Secondo: verifica della regolarità delle medesime da parte della Cassazione entro 30 giorni:
giorgia meloni e sergio mattarella - consiglio supremo della difesa
Terzo: indicazione del voto da parte del presidente della Repubblica su deliberazione del cdm. La data si può fissare in una domenica compresa tra il 50esimo e il 70esimo giorno successivo al decreto. (...)
Ora l'intenzione del governo. Interpellati sulla data di metà marzo, a via Arenula ci spiegano che le firme dei parlamentari sono già state depositate e l'ufficio centrale della Cassazione ha già dato l'ok.
Quindi si può procedere, senza aspettare la raccolta delle firme popolari, anche perché, al momento, non c'è. Bene, però non si può escludere che qualcuno si possa cimentare nell'impresa, visto che ormai è possibile raccogliere le firme online.
Né si può escludere che si mettano all'opera cinque Regioni, in questo caso di centrosinistra, schierato sul no. E' ininfluente dal punto di vista della convocazione delle urne, ma comunque rappresenta l'esercizio di un diritto. Detta in modo un po' grezzo: se qualcuno le raccoglie e nel frattempo viene fissata la data, la Cassazione dice "scusate, il governo ha chiuso lo sportello?".
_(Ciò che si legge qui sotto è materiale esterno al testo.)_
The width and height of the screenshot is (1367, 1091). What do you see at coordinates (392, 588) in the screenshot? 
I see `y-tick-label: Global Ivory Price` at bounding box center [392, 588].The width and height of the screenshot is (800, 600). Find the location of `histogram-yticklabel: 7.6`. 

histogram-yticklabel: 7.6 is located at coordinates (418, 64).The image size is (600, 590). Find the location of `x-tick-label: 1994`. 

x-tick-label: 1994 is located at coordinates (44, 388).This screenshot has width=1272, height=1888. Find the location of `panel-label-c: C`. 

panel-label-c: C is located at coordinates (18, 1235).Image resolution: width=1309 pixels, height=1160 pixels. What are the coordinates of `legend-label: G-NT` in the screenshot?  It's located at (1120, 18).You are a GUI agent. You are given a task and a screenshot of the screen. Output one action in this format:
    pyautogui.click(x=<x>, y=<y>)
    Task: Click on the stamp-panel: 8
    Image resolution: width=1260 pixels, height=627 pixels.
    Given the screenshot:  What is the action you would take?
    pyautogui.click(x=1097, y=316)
Andiamo al punto. Giorgia Meloni ha fretta. Il calcolo politico suggerisce: "Prima è, meglio è", per evitare rischi. Si sa, spesso, più che l'oggetto nei referendum conta il clima che si viene a creare. Lo sa bene Matteo Renzi, che nel 2016 verificò la stessa possibilità di accorciare i tempi, fissando la data a ottobre prima delle elezioni americane. Sentiva che l'aria stava cambiando e che, tra le altre cose, la prima elezione di Donald Trump sarebbe stata un amplificatore della rivolta anti-establishment.
Il Quirinale, proprio in base alla norma inerente alla raccolta delle firme popolari (allora in progress), sconsigliò caldamente. E si andò al 4 dicembre. Analogo sondaggio col Colle finora non è stato fatto da palazzo Chigi ma è assai probabile che Sergio Mattarella non abbia cambiato idea. E che quindi Giorgia Meloni si troverà davanti al dilemma che investe i suoi rapporti col Quirinale, peraltro dopo le note vicende.
La morale della favola è tutta politica. Tutto questo tramestio di date, sommato alla discussione sulla legge elettorale, sommato al fatto che si torna a parlare di premierato, ci racconta il punto esatto in cui si trova Giorgia Meloni. Priorità e agenda di qui alla fine della legislatura. Spariscono governo e Italia reale. Il primato è del calcolo politico attorno al potere, da mantenere e ridisegnare.